Writing Scenic Details Is A Delicate Balance

Julie McGue

Julie McGue

Author

 

As I crafted the opening of a difficult scene, my instructor encouraged me to add more detail to the narration.  Instead of simply writing about a trip to the school supply aisle at a local superstore, I inserted facts like” #2 pencils, Bic blue ballpoints, and graph paper.  I even added the store’s name. When I was finished with revision, those additions and others raised the level of the opening narrative from flat to pulsing.

Satisfied, I submitted the piece to be work shopped by a writing group I had joined. Work shopping your writing is not for the faint of heart.  You need to check your ego at the door, be open-minded, and listen patiently while fellow wordsmiths carve up your baby. I’ve survived this process in other writing classes without hiring a therapist.  Although I admit that sometimes I stop writing for a few days, take a lot of really long walks, and call my mother (she loves the extra attention).

As expected, my new writing group offered feedback for revision and restructuring.  I exited class with a file bulging with their written comments. I resolved to address the alterations in the morning.  Beyond the line edits, adjusting dialogue tags, and varying word choice, the piece seemed to be moving in the right direction. I felt satisfied until I discovered an astonishing comment.
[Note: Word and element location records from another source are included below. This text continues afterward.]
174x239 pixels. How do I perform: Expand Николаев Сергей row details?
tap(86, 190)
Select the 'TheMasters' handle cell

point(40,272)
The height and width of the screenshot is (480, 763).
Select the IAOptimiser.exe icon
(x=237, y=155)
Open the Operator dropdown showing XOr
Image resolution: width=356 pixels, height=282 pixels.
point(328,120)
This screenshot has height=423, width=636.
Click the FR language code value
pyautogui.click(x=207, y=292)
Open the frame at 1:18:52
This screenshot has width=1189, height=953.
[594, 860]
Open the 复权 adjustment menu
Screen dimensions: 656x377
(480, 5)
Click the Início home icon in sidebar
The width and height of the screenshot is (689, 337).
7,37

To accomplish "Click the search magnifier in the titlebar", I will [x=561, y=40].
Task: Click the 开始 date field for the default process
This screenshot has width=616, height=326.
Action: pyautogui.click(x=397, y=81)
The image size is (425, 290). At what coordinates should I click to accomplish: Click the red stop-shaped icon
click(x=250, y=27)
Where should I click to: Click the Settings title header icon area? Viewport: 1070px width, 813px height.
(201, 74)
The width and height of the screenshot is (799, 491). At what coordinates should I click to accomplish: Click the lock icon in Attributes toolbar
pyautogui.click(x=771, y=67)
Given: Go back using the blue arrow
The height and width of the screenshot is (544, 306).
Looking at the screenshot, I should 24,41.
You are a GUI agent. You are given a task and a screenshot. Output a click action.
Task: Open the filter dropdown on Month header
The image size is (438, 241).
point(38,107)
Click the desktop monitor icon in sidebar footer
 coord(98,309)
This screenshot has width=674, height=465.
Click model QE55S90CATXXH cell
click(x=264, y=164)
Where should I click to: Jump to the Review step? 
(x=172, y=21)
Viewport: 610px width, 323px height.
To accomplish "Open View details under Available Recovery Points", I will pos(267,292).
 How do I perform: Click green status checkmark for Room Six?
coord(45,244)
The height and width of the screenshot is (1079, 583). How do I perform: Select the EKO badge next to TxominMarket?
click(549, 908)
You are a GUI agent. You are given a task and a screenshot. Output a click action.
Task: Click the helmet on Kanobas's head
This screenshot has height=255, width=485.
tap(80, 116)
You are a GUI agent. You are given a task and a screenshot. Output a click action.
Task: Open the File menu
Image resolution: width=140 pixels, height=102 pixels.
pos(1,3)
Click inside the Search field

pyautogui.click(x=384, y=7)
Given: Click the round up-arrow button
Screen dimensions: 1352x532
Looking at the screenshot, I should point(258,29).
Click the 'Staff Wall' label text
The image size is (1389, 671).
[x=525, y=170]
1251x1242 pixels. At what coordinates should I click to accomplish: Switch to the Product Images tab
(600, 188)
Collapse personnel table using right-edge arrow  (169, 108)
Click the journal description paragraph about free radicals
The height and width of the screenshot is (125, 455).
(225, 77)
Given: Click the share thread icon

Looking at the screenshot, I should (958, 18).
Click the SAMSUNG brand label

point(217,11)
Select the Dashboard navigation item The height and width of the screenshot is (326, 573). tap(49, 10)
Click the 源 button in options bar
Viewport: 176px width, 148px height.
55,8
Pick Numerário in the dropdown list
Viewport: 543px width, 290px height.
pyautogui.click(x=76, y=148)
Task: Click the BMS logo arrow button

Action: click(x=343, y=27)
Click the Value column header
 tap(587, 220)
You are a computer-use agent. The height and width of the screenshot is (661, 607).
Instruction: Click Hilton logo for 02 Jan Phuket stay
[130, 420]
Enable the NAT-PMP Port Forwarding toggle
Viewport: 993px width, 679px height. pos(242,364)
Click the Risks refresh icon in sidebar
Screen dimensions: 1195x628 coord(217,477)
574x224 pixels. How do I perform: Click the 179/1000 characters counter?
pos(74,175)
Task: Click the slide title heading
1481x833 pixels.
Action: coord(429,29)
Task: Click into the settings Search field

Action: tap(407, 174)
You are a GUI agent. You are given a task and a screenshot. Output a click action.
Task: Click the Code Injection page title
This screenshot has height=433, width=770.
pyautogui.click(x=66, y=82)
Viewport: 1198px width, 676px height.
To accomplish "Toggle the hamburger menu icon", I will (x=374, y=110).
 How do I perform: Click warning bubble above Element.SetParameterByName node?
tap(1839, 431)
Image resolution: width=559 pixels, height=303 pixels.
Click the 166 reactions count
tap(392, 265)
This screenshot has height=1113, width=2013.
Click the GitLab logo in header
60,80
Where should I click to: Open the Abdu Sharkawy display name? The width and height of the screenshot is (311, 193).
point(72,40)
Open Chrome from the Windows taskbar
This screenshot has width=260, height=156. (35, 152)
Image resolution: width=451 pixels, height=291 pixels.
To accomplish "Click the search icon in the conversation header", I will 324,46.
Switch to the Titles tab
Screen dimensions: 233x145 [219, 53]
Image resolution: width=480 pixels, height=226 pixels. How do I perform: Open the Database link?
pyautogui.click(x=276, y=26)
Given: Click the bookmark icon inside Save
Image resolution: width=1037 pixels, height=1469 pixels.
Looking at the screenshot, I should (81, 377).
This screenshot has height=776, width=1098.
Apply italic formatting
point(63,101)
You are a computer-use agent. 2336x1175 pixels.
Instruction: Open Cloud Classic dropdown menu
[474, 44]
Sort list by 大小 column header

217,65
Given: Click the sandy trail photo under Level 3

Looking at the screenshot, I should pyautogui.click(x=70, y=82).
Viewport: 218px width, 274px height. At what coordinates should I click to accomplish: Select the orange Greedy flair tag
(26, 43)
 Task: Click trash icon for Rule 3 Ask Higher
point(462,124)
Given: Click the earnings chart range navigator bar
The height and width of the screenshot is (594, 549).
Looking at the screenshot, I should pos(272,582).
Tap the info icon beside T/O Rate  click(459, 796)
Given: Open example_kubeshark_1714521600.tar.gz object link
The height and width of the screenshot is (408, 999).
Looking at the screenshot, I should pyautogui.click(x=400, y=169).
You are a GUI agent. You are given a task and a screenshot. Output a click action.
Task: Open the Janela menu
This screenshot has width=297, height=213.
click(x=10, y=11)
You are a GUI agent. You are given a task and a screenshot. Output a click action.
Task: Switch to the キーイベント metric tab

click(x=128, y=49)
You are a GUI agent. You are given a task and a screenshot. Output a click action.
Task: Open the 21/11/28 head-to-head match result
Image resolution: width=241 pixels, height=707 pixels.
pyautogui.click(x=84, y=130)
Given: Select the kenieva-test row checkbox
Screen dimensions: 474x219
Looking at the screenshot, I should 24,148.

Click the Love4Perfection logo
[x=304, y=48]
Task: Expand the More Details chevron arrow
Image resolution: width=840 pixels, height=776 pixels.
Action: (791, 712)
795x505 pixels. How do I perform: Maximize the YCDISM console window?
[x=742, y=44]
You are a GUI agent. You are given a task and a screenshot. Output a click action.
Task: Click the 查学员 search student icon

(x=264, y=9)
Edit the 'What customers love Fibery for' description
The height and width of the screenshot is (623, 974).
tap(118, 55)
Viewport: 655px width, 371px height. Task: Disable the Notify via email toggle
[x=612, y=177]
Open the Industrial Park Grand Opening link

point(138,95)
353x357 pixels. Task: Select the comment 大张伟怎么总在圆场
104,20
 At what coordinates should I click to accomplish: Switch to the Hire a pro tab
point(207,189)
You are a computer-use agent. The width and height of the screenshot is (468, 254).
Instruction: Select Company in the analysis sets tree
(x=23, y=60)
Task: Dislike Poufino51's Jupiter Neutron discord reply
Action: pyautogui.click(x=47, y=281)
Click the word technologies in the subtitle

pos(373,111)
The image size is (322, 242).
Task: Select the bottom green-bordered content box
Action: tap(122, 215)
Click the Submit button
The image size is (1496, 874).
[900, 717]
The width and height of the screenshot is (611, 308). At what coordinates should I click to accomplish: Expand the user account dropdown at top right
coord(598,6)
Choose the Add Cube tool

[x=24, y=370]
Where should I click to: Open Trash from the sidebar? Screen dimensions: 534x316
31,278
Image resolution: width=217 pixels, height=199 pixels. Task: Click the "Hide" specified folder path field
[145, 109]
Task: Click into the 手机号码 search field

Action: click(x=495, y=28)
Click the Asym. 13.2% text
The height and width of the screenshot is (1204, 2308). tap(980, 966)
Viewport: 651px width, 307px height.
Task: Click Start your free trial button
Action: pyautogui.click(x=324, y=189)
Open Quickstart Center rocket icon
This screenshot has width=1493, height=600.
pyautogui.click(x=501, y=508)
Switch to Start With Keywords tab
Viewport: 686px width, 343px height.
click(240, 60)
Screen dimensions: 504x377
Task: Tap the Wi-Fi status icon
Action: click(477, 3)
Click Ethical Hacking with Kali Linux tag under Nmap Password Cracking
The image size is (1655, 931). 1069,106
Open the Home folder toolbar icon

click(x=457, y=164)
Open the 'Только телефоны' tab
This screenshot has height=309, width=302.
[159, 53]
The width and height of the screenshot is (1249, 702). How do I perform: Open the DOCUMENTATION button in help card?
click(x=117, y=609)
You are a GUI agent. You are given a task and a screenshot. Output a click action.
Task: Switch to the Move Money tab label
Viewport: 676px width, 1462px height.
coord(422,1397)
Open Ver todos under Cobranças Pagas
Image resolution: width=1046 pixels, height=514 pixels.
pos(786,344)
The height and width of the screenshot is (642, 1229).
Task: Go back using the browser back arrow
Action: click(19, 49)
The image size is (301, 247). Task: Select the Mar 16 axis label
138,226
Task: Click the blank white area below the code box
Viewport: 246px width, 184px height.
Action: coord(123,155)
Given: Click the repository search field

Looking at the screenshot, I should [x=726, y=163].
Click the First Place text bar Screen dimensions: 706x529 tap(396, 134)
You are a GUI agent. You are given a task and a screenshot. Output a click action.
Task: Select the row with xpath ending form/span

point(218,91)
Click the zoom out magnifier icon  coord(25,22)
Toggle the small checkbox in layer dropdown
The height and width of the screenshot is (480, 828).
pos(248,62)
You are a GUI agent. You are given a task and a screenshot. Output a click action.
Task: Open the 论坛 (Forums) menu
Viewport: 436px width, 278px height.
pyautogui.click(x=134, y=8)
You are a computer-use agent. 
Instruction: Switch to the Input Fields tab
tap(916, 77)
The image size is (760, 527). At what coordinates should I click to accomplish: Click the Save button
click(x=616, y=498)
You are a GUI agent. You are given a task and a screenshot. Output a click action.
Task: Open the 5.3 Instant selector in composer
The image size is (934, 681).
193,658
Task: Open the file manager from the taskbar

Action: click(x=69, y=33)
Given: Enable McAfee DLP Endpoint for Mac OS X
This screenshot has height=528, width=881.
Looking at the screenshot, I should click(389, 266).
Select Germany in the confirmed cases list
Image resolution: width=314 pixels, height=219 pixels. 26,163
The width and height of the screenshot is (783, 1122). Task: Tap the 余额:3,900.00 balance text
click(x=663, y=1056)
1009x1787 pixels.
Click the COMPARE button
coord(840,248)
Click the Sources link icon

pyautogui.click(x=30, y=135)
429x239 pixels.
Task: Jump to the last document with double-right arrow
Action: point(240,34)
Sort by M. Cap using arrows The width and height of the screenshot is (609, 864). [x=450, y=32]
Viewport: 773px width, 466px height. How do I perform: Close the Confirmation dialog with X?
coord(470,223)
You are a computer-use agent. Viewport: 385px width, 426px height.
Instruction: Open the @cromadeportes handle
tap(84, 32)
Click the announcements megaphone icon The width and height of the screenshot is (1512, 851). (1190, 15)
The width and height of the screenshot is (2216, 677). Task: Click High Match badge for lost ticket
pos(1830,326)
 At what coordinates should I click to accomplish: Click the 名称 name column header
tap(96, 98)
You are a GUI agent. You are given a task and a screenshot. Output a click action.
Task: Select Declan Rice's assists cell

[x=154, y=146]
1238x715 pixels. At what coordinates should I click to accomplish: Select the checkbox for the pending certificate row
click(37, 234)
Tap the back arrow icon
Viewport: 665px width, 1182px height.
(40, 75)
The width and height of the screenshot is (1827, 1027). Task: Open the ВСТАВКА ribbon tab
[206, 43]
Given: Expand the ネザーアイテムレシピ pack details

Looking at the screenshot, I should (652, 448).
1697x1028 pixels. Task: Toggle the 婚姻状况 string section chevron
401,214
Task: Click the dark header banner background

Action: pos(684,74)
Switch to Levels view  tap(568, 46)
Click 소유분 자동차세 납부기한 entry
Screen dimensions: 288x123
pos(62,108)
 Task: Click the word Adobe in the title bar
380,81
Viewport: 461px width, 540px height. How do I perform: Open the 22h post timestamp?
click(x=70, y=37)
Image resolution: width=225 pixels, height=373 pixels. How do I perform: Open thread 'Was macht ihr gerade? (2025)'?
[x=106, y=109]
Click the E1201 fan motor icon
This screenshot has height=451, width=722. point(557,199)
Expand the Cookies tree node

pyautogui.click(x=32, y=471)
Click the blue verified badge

One of my colleagues had taken issue with some of my scenic details. In the margins of several pages was written the word, ‘bragging’.  This comment appeared next to the text: “on the historic street where I lived”; “the gold damask sofa”; “three-car garage that used to be a barn”; “my skinny, wobbly legs”; and the name of the restaurant where an important dinner transpired.  Bragging, as it related to adding juice to my writing, was a criticism I’d never encountered before. I considered again the adjectives I’d inserted. While they may have sounded to the reader as bragging, my intent had been to provide accurate information while injecting zest into the piece.  I concede that I could remove “gold” or “damask” from the sofa mention, “historic” as it describes the street, and “skinny” from describing my legs, but I hadn’t considered them distracting much less a brag. The restaurant mention I deemed vital, as it designated the place as being special, not just a lunch at Corner Bakery. Furthermore, I would argue that a converted barn almost always ends up as more than a one-car garage. Although, I could cut that entirely and not lose any sleep.  

The point is that my descriptions rattled a reader and took him out of my story. That admission impelled me to seriously consider the writing.  As I reviewed the other critiques, it became clear that the entire class did not share the ‘bragging’ objection. Which is the second point. Every reader has a unique perspective that they infer onto whatever they read.  I’d only lost one reader. Such is the delicate balance that writers face in revising their work with readers in mind. Ultimately, the writer makes the choice to add or delete. I cut the barn phrase, took out skinny and wobbly and left everything else.

As writers, we must remind ourselves that not all readers will appreciate our craft.  Different techniques may distract a reader. That risk is always there. As we consider criticism about our work, it is the writer’s choice as to when and where to make changes.  In the end, we have to just keep writing, and remember that not every reader is our target audience.

“As writers, we must remind ourselves that not all readers will appreciate our craft.”